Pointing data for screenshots
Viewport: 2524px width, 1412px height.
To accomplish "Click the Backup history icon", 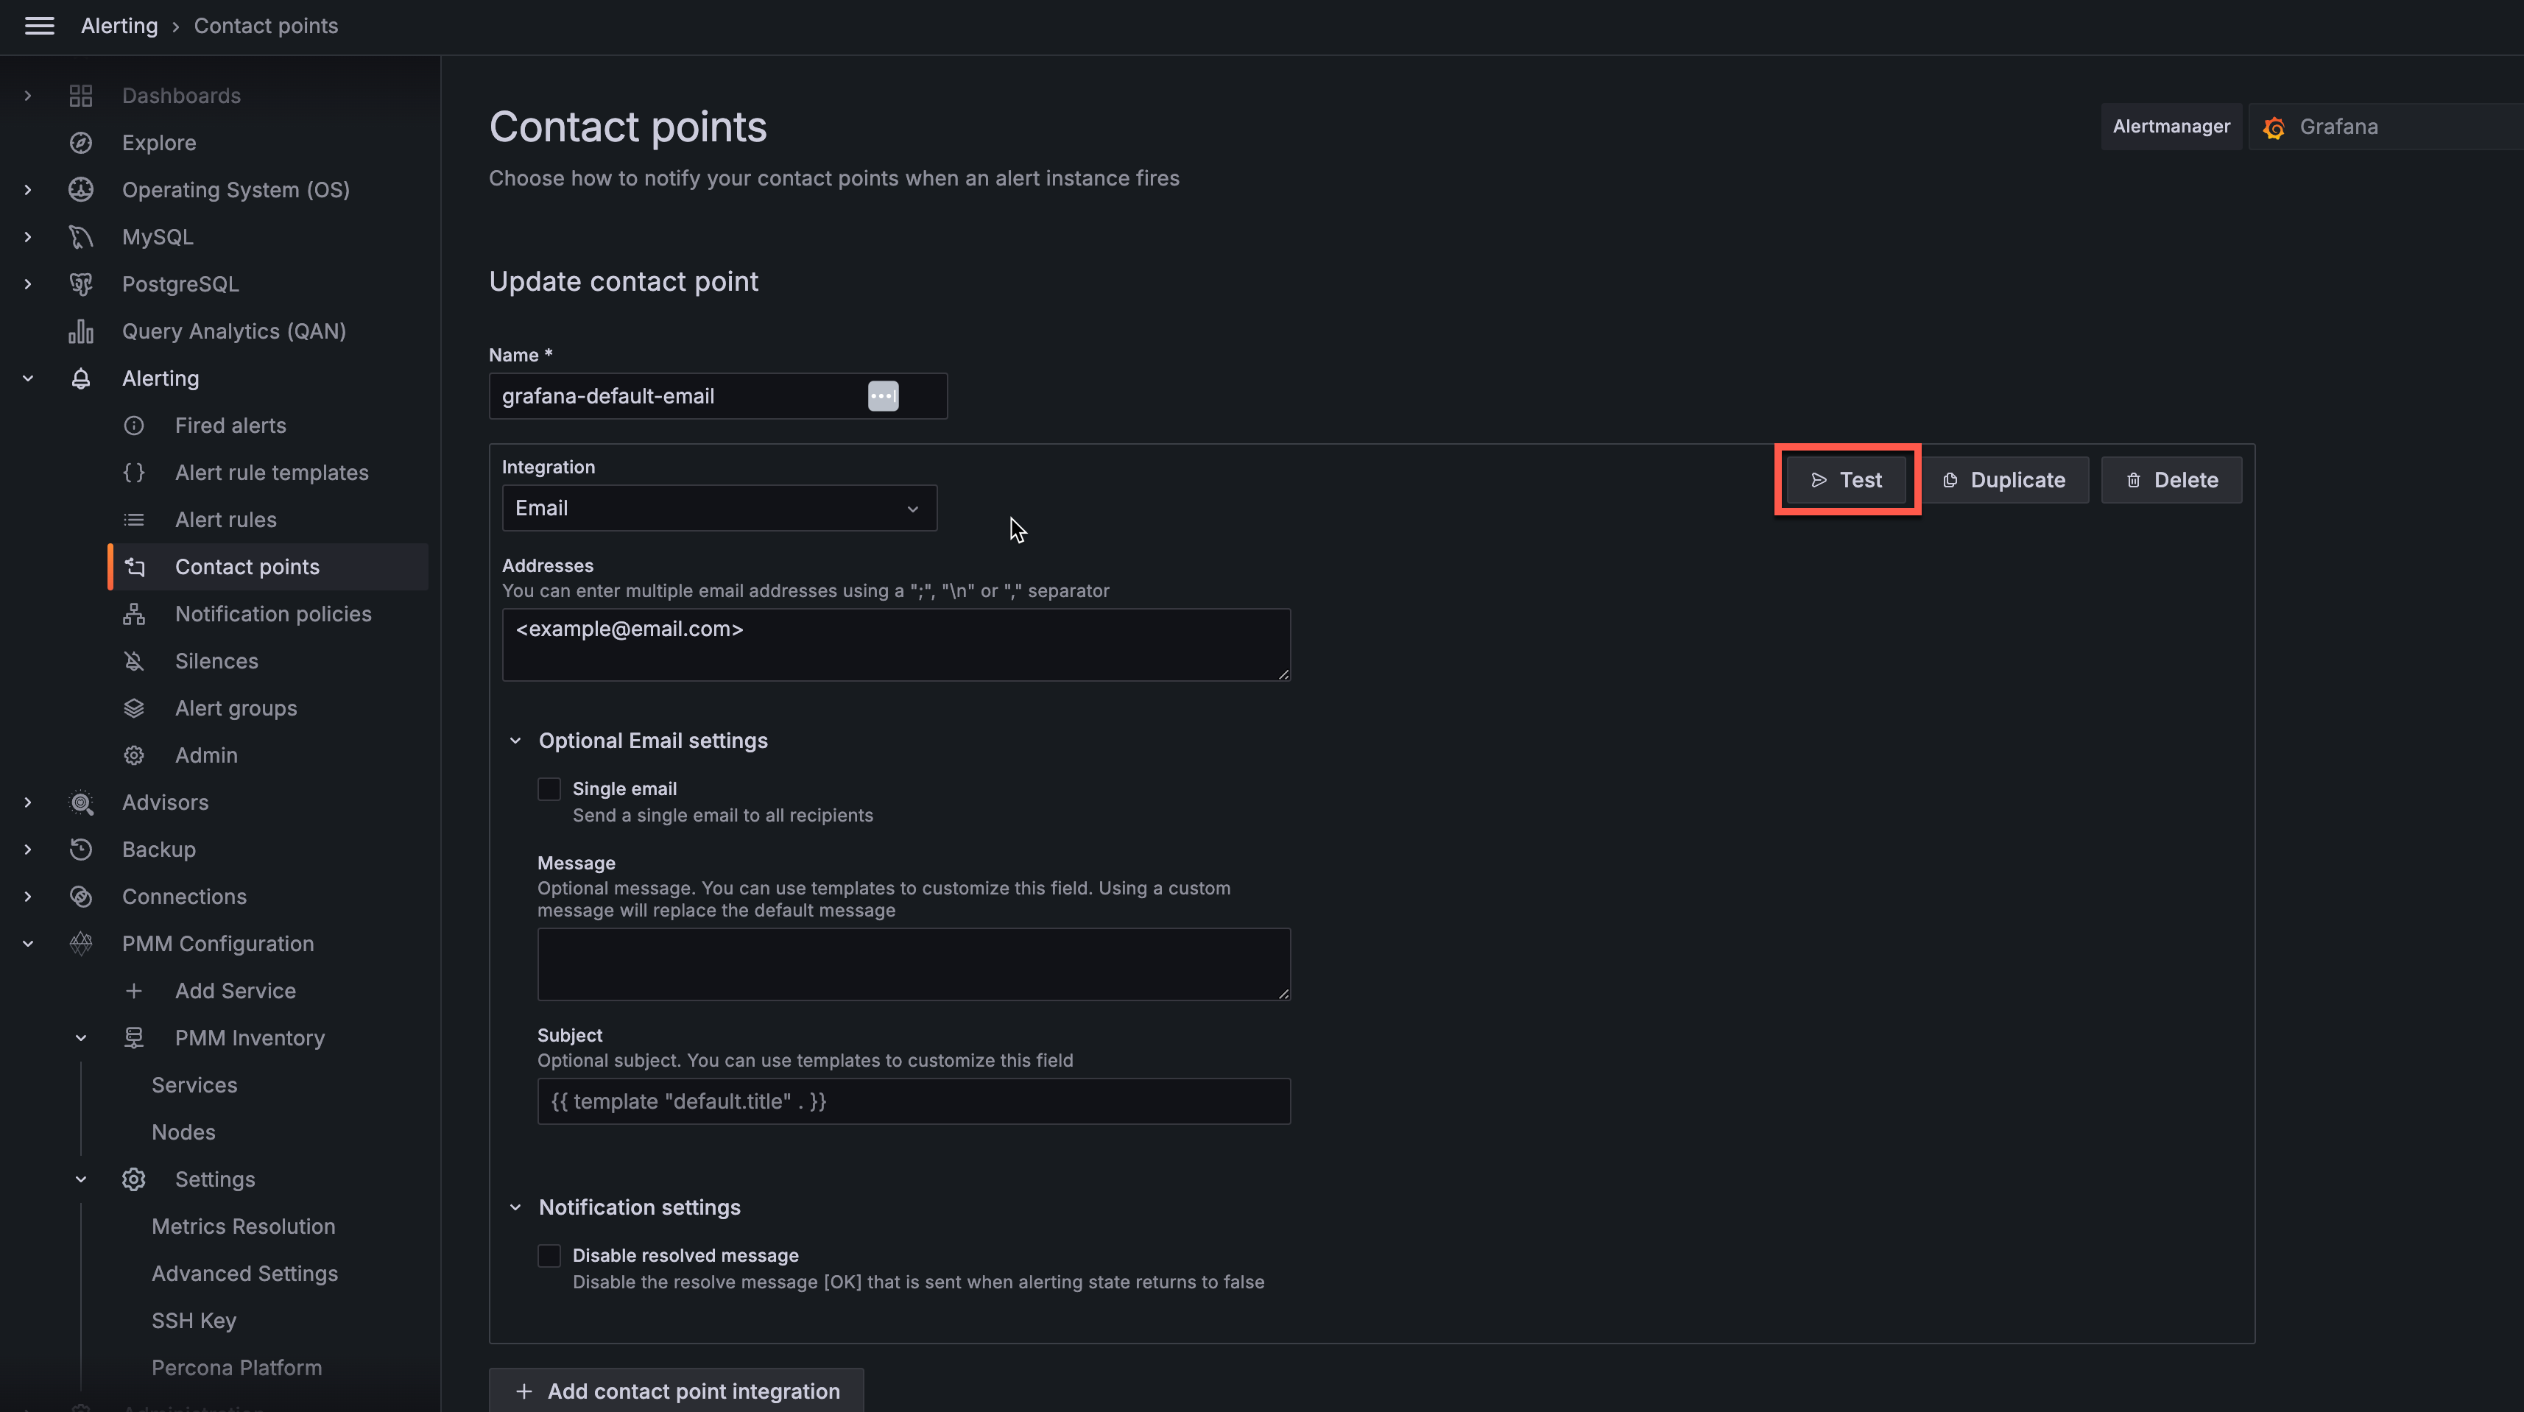I will pyautogui.click(x=81, y=850).
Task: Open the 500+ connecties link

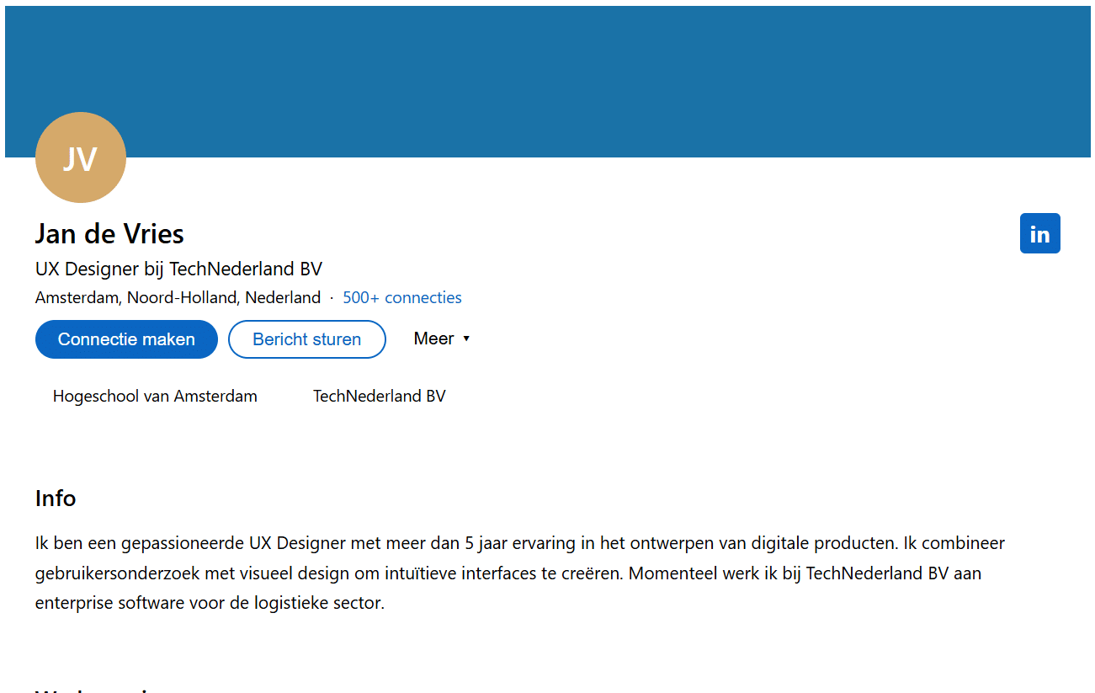Action: click(401, 297)
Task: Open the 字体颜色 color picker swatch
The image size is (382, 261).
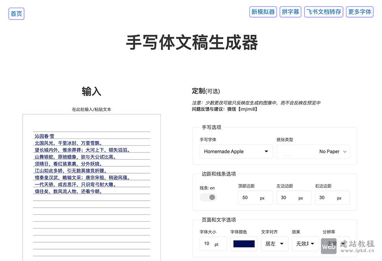Action: (x=244, y=243)
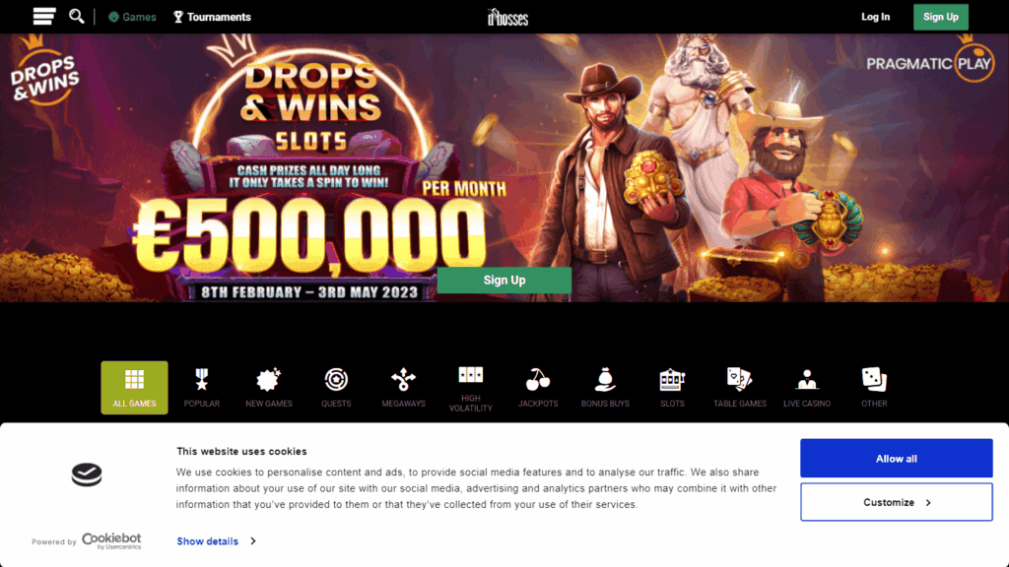Click Allow all cookies button
This screenshot has height=567, width=1009.
point(897,459)

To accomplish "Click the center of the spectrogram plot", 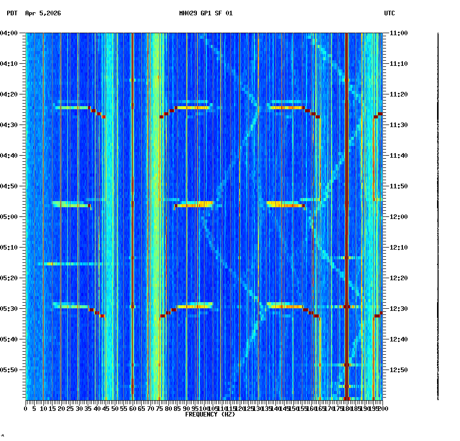I will (204, 217).
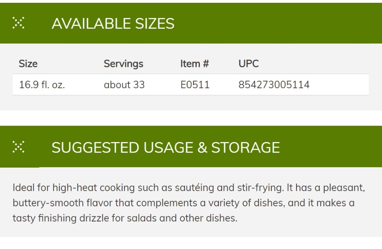
Task: Click the word stir-frying in description
Action: (x=261, y=188)
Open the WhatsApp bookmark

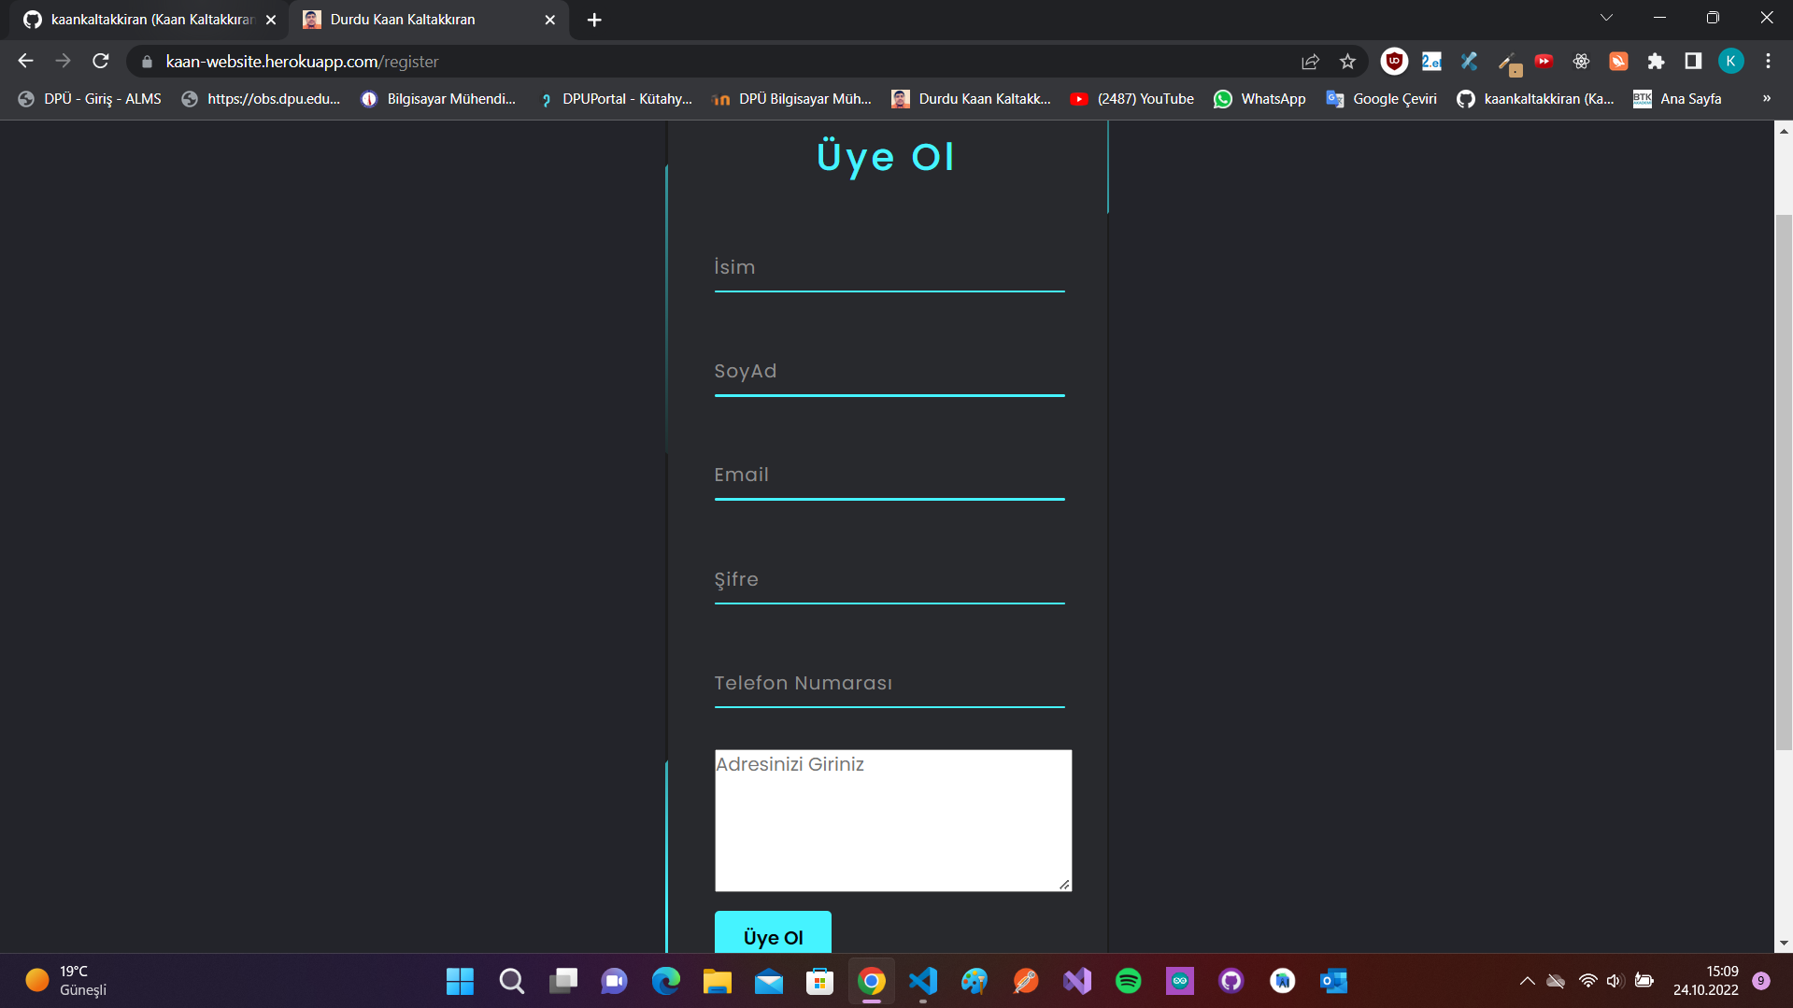[x=1259, y=98]
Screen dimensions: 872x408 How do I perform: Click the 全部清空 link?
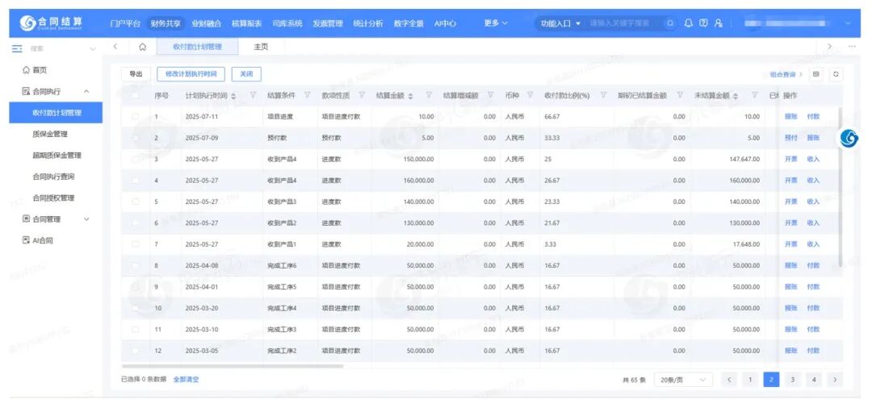pyautogui.click(x=186, y=380)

• **WHAT IS BEING ASKED**
Can you copy the records word for word, from the line containing "Screen dimensions: 872x408" through the end of the records? Leave the pictures out of your answer.

• **THE OUTPUT**
Screen dimensions: 872x408 How do I perform: Click the 全部清空 link?
pyautogui.click(x=186, y=380)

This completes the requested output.